AARP Eye Center
By Linda H. Lamb
When Stephanie Burgess hears the expression “If you’re not part of the solution, you’re part of the problem,” she has no doubt where she and other nurse practitioners fit into that scenario.
The problem: the looming shortage of primary care physicians as the population gets older and the Affordable Care Act helps more people get health insurance.
Part of the solution is an expanded role for nurse practitioners, according to Burgess and others who say South Carolina’s rules governing advanced practice registered nurses (APRNs) are among the most restrictive in the nation.
“The research shows that the quality of outcomes delivered by nurse practitioners and physicians is comparable,” said Burgess, an associate dean and clinical professor at the University of South Carolina College of Nursing. She’s also a family nurse practitioner at the Children and Family Healthcare Center in Columbia.
A bill to remove barriers faced by nurse practitioners never made it out of a subcommittee earlier this year. But a sponsor, Rep. Jenny Horne, plans another push, including public hearings, next month.
Easing restrictions on APRNs, who often serve low-income and rural areas where doctors are scarce, would enhance access to care and reduce costs because nurse practitioners charge less, she said.
“I talk to working-class people every day who may have insurance, but it’s still really expensive to see a doctor,” said Horne, a Dorchester County Republican.

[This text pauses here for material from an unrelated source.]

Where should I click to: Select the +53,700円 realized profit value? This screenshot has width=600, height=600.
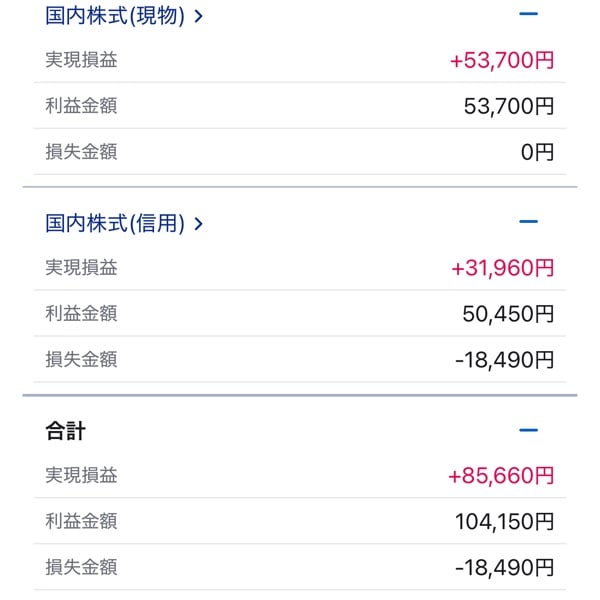501,60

Census data showed a 30 percent increase in the number of over-65 South Carolinians from 2000 to 2010, a trend likely to continue. AARP South Carolina supports the bill.
“It’s pretty clear that as we get older, we tend to see the doctor more frequently,” said Teresa Arnold, state AARP director. “So the need for good-quality primary care will increase.”
Besides being a registered nurse, an APRN has a master’s or doctoral degree plus advanced training and clinical experience to diagnose, treat and prescribe medication. Some states allow considerable leeway for APRNs to practice independently, although, like primary care doctors, they must refer some patients to medical specialists.
South Carolina requires APRNs to be supervised by a physician who must be within 45 miles of the APRN’s office or clinic and who oversees some nurses’ actions. Many APRNs say this limits their ability to set up or expand a practice.
Among other changes, Horne proposes dropping the 45-mile requirement, potentially allowing more clinics in rural areas, and eliminating the supervision requirement. Burgess noted that many APRNs—such as those at her clinic—already collaborate with off-site doctors, rather than being under their supervision.
Nurse practitioners should also be allowed to prescribe Class 2 drugs, she said, including controversial pain relievers such as oxycodone. For acute injuries such as broken bones, “Aleve just isn’t going to cut it,” Burgess said.
In the last legislative session, doctors and nurses disagreed sharply over the need for a change. Judith Thompson, CEO of the South Carolina Nurses Association, said a physicians bill labeled as a compromise measure proposed little change.
The South Carolina Medical Association lobbied against Horne’s proposal, calling it “the most critical bill of the year.” Richard Osman, M.D., who chairs the association’s board, said that allowing nurse practitioners more independence could hurt patient care because they lack doctors’ “vast training and education.”
But to patients like Jessica Shelton, nurse practitioners have been a lifeline. Three years ago, she sought treatment at Burgess’ clinic in Columbia. Burgess found a lump that turned out to be breast cancer and referred her to a specialist. As Shelton went through cancer surgery, at age 25, Burgess stayed involved.
“Stephanie talked to me, she got to know me, she took the time to sympathize with me in my difficulties,” Shelton said. “She’s not an M.D., but she has been there for me every step of the way.”
Linda H. Lamb is a writer living in Columbia.